==== Document section

Holocaust Denial-What it is and why evangelical scholars must categorically reject it

Richard Pierard Richard V. Pierard, Professor Emeritus of History at Indiana State University and Gordon College, scholar-in-residence and holder of the Stephen Phillips Chair of History at Gordon College, Massach
01 September, 2005 5 min read

The Holocaust – the attempt by the German Nazis to wipe out the entire Jewish population of Europe – is the greatest tragedy the Jewish people have ever faced. It is also a Christian problem because most of the perpetrators of the Holocaust were baptised church members. The bystanders who did nothing to halt it or even to assist their beleaguered Jewish neighbours also belonged to Protestant and Catholic churches.

Unfortunately, there are some who claim the Holocaust never happened. Their claim that the Jews imagined or invented their tragedy is the most virulent form of anti-Semitism imaginable.

Although Holocaust deniers may try to infiltrate our ranks, we as Evangelicals must sound forth a firm and deliberate ‘NO’ to all efforts of deniers to spread their pernicious ideas among us.

Introduction

I begin by quoting three statements, the first from General Dwight D. Eisenhower who, in his memoir

Crusade in Europe(p.409), relates his visit to the Buchenwald concentration camp on 13 April 1945.

========

*Written problem A*: According to the article on Holocaust denial, why is the Holocaust also a Christian problem? Answer in one to three sentences.
*Written problem B*: Extend the article on Holocaust denial, picking up right after its last sentence.
The material that follows comes from a different source than the article on Holocaust denial.

==== Given material

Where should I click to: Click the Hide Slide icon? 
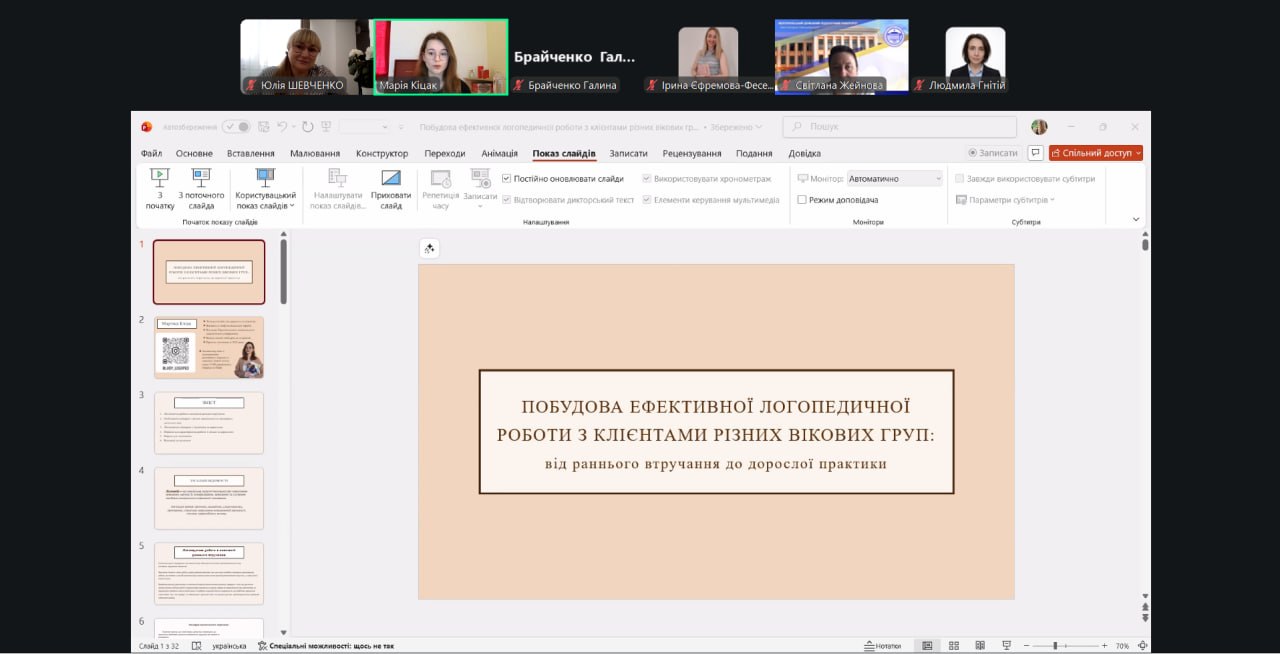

========

*Expected answer A*: Most of the perpetrators of the Holocaust were baptised church members. The bystanders who did nothing to stop it, or to help their Jewish neighbors, also belonged to Protestant and Catholic churches.

*Expected answer B*:
‘I visited every nook and cranny of the camp because I felt it my duty to be in a position from then on to testify at first hand about these things in case there ever grew up at home the belief or assumption that “the stories of Nazi brutality were just propaganda”.

‘Some members of the visiting party were unable to go through the ordeal. I not only did so but as soon as I returned to Patton’s headquarters that evening, I sent communications to both Washington and London, urging the two governments to send instantly to Germany a random group of newspaper editors and representative groups from the national legislatures.

‘I felt that the evidence should be immediately placed before the American and British publics in a fashion that would leave no room for cynical doubts.’

No holes?

The second quotation comes from a feature article by John Sack entitled ‘Daniel in the deniers’ den’ (

Esquiremagazine, February 2001). He describes his experiences at an ‘international conference’ of the Institute for Historical Review.

There he dined with a man from Alabama, Dr Robert Countess, a Presbyterian minister and scholar of classical Greek and Hebrew who was a self-proclaimed Evangelical. He had taught briefly at Covenant College in Tennessee and was a member in good standing of the Evangelical Theological Society.

Countess was wearing a shirt that read, ‘No holes? No holocaust!’ This referred to a claim by French denier, Paul Faurisson, that he had examined the ruined roofs of the infamous gas chambers at Auschwitz concentration camp and found no holes through which the cyanide pellets could have been dropped to kill the people inside. He therefore concluded that the Holocaust was a myth.

Earlier, Countess had declared in a letter to the editor of the Seventh-day Adventist magazine

Liberty(March 1988) that ‘current scholarly research’ on the Nazi era revealed ‘the extreme exaggerations’ of Jewish deaths. The number of Jews ‘not accounted for during the war period was at most between 300,000 and 1.5 million’.

Hoax?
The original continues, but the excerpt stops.